To that end, Twitter has, of course, been a key partner of food trucks, as NBC demonstrated at SXSW with its “Munchie Mobile” promotion. Long before Ann Curry’s dis-astrous heave-ho came to dominate headlines and blogs, the network managed to get tongues in Austin, Texas, wagging about Today—a not inconsiderable feat considering this is a half-century-old, gray-viewer-skewing network television program we’re talking about, being hawked at a gathering devoted to uncovering the next Pinterest.

The secret formula: hot breakfast first thing in the morning for all those bleary-eyed influencers and their followers.

The network served some 10,000 compulsively self-documenting media professionals more than 2,500 free “breakfast bombs” and 45 pounds of bacon jam over the course of four days, urging them to publicize it via Twitter, Foursquare, Instagram and outlets such as USA Today and NPR at a time when the eyes of media, tech and entertainment were on Texas. The result: 6.2 million impressions via Twitter alone, according to Jen Brown, digital director of the Today show.

Aside from such promotional one-offs, it is national chains suddenly getting in the game that is reshaping food truck mania.

It has been a learning process.

When Sizzler rolled out its truck last year, executives at the 54-year-old steakhouse chain felt that one way they could stand out from all the culinary upstarts hustling kimchi quesadillas on the streets of Los Angeles was to emphasize service. While well-meaning, it also served as evidence that the suits did not necessarily appreciate what had spawned the food truck rage to begin with.

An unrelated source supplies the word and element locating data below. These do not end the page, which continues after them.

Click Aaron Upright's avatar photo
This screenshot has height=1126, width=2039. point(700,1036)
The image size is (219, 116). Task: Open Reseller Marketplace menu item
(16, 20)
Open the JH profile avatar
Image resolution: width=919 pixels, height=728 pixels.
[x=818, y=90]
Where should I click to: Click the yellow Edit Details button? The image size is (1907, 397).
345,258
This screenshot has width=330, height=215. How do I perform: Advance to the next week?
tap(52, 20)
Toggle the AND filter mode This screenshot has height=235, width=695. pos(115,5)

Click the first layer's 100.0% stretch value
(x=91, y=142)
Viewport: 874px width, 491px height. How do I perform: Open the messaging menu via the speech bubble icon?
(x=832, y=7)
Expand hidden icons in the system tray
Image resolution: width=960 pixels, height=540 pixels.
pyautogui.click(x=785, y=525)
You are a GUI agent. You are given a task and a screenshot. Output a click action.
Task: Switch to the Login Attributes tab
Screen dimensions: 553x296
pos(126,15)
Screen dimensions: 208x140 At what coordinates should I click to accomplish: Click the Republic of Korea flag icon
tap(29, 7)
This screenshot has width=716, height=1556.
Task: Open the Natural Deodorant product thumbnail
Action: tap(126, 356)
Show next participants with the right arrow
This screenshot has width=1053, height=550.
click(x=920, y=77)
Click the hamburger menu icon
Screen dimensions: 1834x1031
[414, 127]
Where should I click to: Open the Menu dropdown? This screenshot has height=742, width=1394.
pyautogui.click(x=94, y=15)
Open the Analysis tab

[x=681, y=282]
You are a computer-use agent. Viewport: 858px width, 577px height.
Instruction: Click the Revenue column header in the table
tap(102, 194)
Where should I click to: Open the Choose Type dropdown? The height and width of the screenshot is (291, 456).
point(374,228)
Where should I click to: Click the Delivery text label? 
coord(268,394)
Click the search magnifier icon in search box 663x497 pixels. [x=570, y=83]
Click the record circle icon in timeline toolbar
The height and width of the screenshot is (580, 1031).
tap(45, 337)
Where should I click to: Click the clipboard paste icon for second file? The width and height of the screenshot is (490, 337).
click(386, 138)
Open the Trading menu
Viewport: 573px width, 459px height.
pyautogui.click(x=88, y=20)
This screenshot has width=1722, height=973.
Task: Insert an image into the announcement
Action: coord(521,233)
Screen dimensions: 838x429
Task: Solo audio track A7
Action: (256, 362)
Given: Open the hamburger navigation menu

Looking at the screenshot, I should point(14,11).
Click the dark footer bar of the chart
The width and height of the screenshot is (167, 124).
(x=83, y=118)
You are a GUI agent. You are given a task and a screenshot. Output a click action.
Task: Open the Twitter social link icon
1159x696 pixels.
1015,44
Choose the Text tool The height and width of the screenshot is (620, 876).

“We’d see all these long lines at food trucks and talk about how we could capitalize on that by getting our food out in a few minutes without compromising quality,” says Chris Rahder, who focuses on nontraditional business development for the chain.

But while reducing average waiting times is the holy grail in the world of fast-casual and quick-service restaurants, in the trendy world of food trucks, Rahder would come to realize, slow service is a feature, not a flaw. Indeed, a long line suggests that whatever menu items are for sale are not only in great demand, but also worth waiting for.

“At these food truck festivals, that’s what people look for—the trucks with the longest lines,” Rahder explains. “So you’ve got [operators] purposely slowing down just to create that line. It’s a game.” (In Forbes, Olmsted saved special vitriol for the festivals. “When grouped together in lots ... food trucks become an outdoor version of a long-standing American culinary tradition: the shopping mall food court, and nothing more,” he griped.)